Anna was born and raised in St. Thomas, and is a 5th-generation Virgin Islander. She holds a doctorate in Counseling Psychology from the University of Miami, where her training emphasized community-based programming and research, as well as interventions for under-served (e.g., low-income, minority) communities. Her Bachelor’s degree from Georgetown University is in Business Management with a minor in Sociology.
Anna has been with CFVI in a variety of roles for over 5 years, and also serves as Director of USVI KIDS COUNT (a nationwide initiative of the Annie E. Casey Foundation). Since the 2017 storms, Anna has provided leadership around post-hurricane grantmaking and strategic planning for the Foundation’s ongoing role in the recovery. From September 2017 to June 2018, CFVI distributed over $10 million in grants to organizations/initiatives for response, recovery, and long term renewal in the USVI.

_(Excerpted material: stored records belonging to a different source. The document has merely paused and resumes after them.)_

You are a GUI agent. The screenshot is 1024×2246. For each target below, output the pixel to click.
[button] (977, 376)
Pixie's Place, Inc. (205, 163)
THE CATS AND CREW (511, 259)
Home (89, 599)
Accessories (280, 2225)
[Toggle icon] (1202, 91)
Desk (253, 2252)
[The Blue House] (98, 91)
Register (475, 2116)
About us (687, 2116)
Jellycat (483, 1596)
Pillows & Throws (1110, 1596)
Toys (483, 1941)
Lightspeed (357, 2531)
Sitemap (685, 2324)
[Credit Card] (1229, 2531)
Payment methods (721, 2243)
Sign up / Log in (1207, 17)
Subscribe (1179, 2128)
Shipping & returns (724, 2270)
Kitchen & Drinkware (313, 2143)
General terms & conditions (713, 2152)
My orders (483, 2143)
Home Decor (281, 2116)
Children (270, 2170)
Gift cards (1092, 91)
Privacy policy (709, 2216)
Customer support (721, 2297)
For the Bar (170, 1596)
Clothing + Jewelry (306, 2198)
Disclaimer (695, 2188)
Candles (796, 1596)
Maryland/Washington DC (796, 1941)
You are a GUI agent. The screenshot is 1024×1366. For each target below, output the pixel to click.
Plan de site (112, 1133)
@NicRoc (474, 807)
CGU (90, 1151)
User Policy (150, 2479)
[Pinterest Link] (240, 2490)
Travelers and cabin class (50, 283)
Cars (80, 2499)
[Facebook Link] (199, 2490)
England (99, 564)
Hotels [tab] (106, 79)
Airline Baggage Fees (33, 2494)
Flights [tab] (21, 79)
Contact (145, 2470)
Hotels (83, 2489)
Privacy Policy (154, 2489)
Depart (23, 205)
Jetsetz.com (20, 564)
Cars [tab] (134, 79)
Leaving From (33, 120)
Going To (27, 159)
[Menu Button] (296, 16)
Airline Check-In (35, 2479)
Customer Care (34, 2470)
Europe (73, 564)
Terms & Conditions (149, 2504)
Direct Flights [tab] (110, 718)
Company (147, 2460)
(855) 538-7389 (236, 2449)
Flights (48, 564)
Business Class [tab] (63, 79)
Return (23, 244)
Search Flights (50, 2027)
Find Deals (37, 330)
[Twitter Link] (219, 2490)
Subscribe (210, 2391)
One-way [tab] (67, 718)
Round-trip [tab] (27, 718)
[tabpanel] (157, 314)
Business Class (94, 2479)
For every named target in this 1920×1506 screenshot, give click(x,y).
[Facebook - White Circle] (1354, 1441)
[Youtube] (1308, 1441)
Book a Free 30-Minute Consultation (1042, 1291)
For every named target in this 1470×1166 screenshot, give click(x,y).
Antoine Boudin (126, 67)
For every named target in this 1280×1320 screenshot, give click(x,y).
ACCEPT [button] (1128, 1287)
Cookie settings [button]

G. Rita Dudley-Grant, Ph.D., MPH, ABPP, is Clinical Services Director of Virgin Islands Behavioral Services, providing residential/ community based medical/ mental health services for emotionally and behaviorally disturbed youth in the USVI. Career emphasis: capacity expansion for community health, mental health, and substance abuse in the VI, with a focus on children and adolescents, training for graduate psychologists and allied professionals, adolescent and women's mental health, health promotion and protection in the Caribbean. Publications include books, articles and chapters on Clinical psychology and Capacity Expansion in the Caribbean, women's mental health, diversity and spirituality in mental health. She is a member of the Learning Collaborative for Trauma Informed Care systems in the VI and serves on the State Advisory Group, Office of Juvenile Justice and Delinquency Prevention USVI. Dr. Dudley-Grant is a founding member and past president of the Association of Virgin Islands Psychologists. She is a founding member of the Caribbean Alliance of National Psychological Associations, currently serving on the Executive Committee. A fellow of the American Psychological Association (APA) she has been active in all levels of APA or over two decades, presenting on multiculturalism, trauma informed care, women in treatment and psychology and Buddhism. She is the recipient of numerous awards inclusive of an honorary doctorate from her Alma Mater, Simmons College the Heiser Award for State Advocacy from APA in recognition locally and nationally for her advocacy in expanding mental health services to underserved populations.
Merry Bullock’s current focus is on international engagement in research, teaching, application and policy. She is 2018 President of the American Psychological Association’s (APA) International Division, and Secretary-General of the International Council of Psychologists. Until 2017 Bullock directed the Office of International Affairs at APA, in Washington DC, which oversees APA’s involvement in international academic, research, and policy activities, and facilitates APA’s representation at the United Nations. Dr. Bullock serves on the Committee on Freedom and Responsibility in Science of the International Council for Science, and Chairs the International Advisory Committee of the Caribbean Alliance of Psychological Associations. Her published scholarly work includes studies on early cognitive development, scientific thinking, developmental aspects of motivation and emotion, and internationalization. She was an officer in the International Union of Psychological Science for over a decade, and continues to work on organizational development and capacity building. Dr. Bullock has lived and worked in university and policy settings in Canada, Estonia, Germany, and the United States.